+++ Data in this exercise
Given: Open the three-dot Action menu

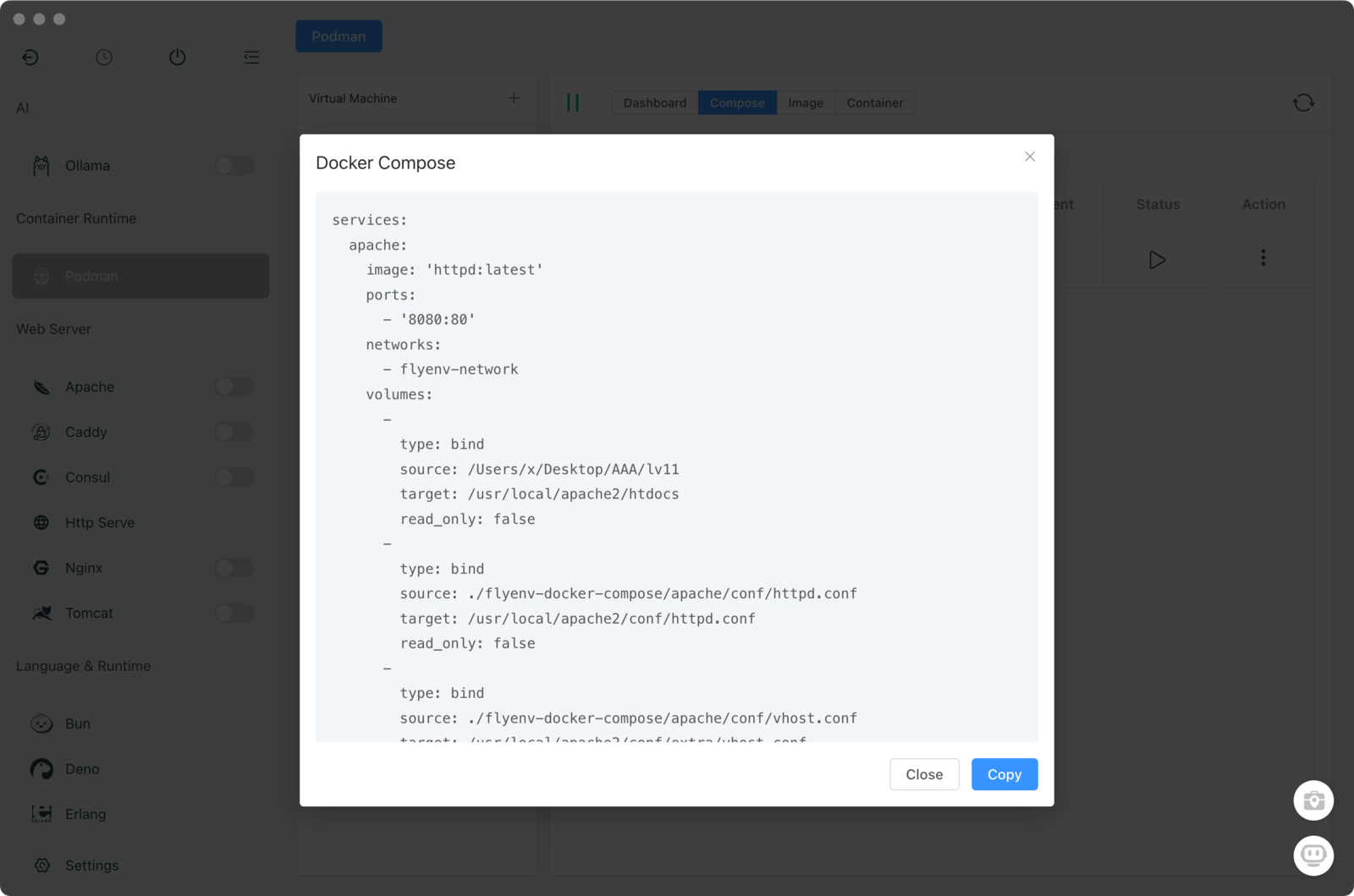Looking at the screenshot, I should pos(1263,258).
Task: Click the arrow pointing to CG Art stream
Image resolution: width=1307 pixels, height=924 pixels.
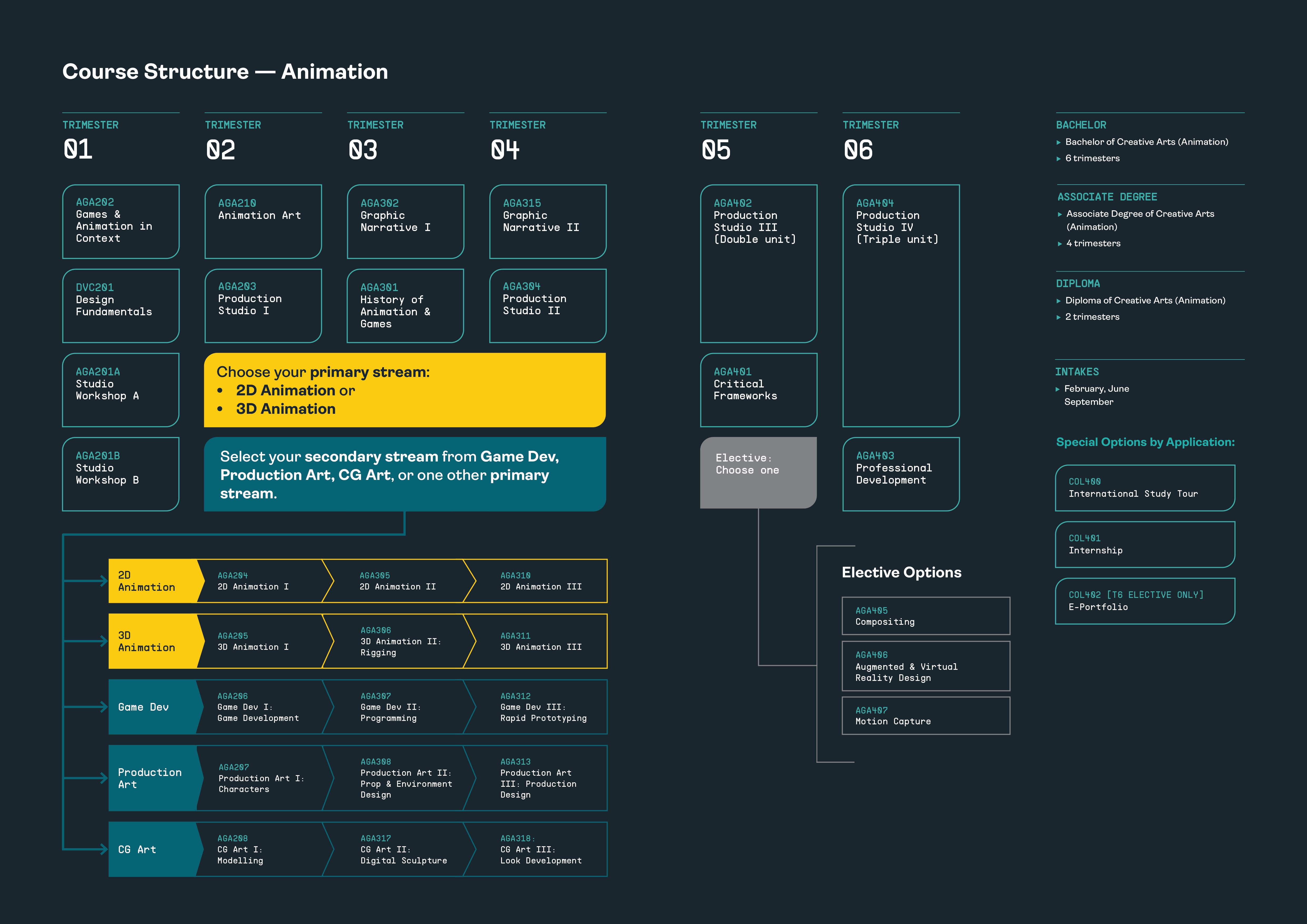Action: (103, 849)
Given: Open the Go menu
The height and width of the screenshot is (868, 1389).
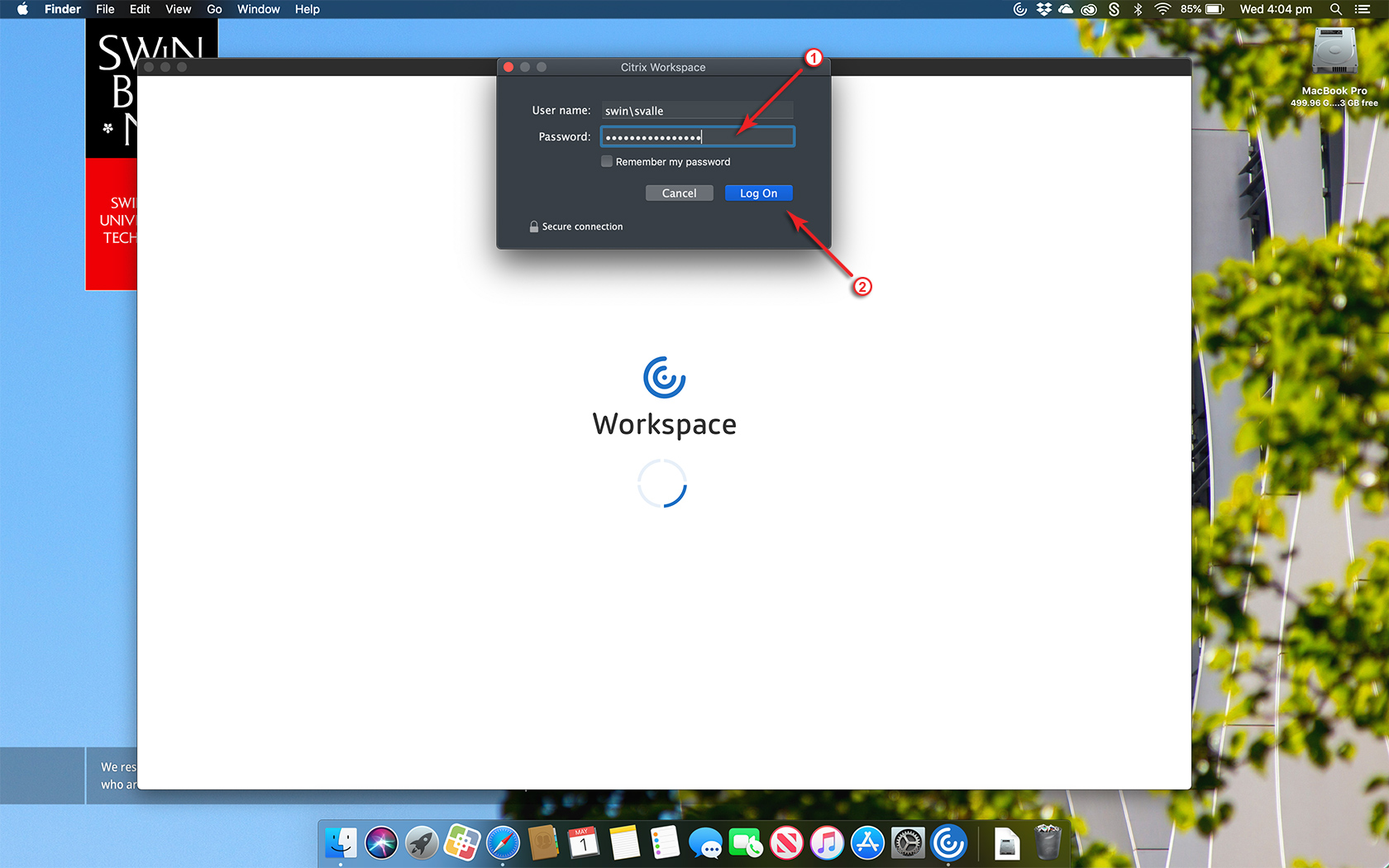Looking at the screenshot, I should tap(214, 9).
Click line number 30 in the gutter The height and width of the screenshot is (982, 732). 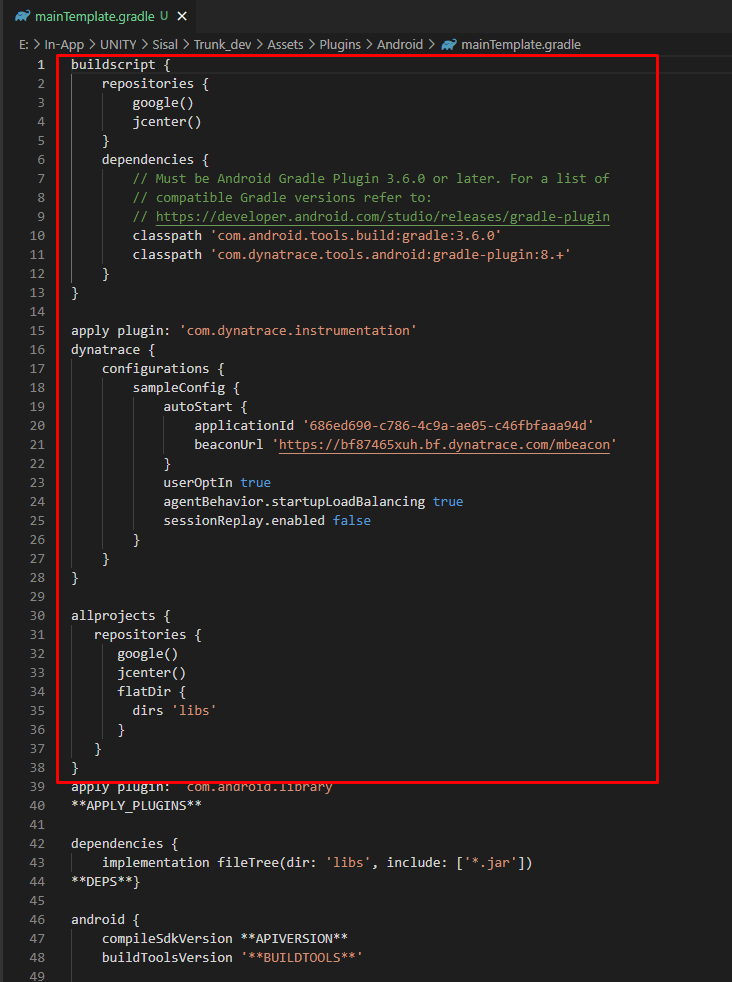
++++++
*To do*.
Please copy the data above word for word, leaving out the pictures.

*Finished task*.
Given: Open the three-dot Action menu

Looking at the screenshot, I should pos(1263,258).
Task: Click the arrow pointing to CG Art stream
Image resolution: width=1307 pixels, height=924 pixels.
Action: (103, 849)
Given: Open the Go menu
The height and width of the screenshot is (868, 1389).
Looking at the screenshot, I should tap(214, 9).
Click line number 30 in the gutter The height and width of the screenshot is (982, 732). 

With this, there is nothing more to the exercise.